*TASK ITEM:* All lines from the one with "Task: Click the 'break' keyword" through the last are to be given again exactly as they stand in the data below, and only those.

Collected data entries
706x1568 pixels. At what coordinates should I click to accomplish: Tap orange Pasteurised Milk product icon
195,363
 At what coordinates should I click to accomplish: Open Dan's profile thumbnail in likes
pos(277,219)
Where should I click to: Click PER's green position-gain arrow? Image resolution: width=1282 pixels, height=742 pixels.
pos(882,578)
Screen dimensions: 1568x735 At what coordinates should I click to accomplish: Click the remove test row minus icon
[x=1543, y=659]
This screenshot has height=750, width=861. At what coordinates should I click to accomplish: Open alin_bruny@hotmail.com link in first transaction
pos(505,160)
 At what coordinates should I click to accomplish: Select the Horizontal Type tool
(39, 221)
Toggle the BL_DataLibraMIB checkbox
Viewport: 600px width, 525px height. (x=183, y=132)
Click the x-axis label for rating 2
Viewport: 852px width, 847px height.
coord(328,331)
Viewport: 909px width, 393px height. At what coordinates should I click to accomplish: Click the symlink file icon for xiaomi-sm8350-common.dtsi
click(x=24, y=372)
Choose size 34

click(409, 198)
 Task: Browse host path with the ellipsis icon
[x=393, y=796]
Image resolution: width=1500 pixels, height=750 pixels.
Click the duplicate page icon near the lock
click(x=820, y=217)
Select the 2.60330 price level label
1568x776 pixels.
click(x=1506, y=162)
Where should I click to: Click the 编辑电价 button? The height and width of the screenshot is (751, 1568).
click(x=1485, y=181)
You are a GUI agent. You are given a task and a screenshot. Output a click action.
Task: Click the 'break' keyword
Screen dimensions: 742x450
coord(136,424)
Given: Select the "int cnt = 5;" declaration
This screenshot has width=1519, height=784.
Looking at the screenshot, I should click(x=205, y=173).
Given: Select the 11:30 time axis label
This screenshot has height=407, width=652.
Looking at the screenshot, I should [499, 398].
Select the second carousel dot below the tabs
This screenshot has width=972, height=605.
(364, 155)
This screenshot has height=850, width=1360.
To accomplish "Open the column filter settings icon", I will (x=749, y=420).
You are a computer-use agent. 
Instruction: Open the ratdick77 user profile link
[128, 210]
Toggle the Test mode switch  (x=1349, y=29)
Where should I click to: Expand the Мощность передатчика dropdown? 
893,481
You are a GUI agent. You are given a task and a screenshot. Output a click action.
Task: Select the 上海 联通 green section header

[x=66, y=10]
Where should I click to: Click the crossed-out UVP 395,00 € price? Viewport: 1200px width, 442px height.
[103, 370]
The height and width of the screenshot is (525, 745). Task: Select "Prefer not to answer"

*WRITTEN SOLUTION:*
Task: Click the 'break' keyword
Screen dimensions: 742x450
coord(136,424)
Given: Select the "int cnt = 5;" declaration
This screenshot has width=1519, height=784.
Looking at the screenshot, I should click(x=205, y=173).
Given: Select the 11:30 time axis label
This screenshot has height=407, width=652.
Looking at the screenshot, I should [499, 398].
Select the second carousel dot below the tabs
This screenshot has width=972, height=605.
(364, 155)
This screenshot has height=850, width=1360.
To accomplish "Open the column filter settings icon", I will (x=749, y=420).
You are a computer-use agent. 
Instruction: Open the ratdick77 user profile link
[128, 210]
Toggle the Test mode switch  (x=1349, y=29)
Where should I click to: Expand the Мощность передатчика dropdown? 
893,481
You are a GUI agent. You are given a task and a screenshot. Output a click action.
Task: Select the 上海 联通 green section header

[x=66, y=10]
Where should I click to: Click the crossed-out UVP 395,00 € price? Viewport: 1200px width, 442px height.
[103, 370]
The height and width of the screenshot is (525, 745). Task: Select "Prefer not to answer"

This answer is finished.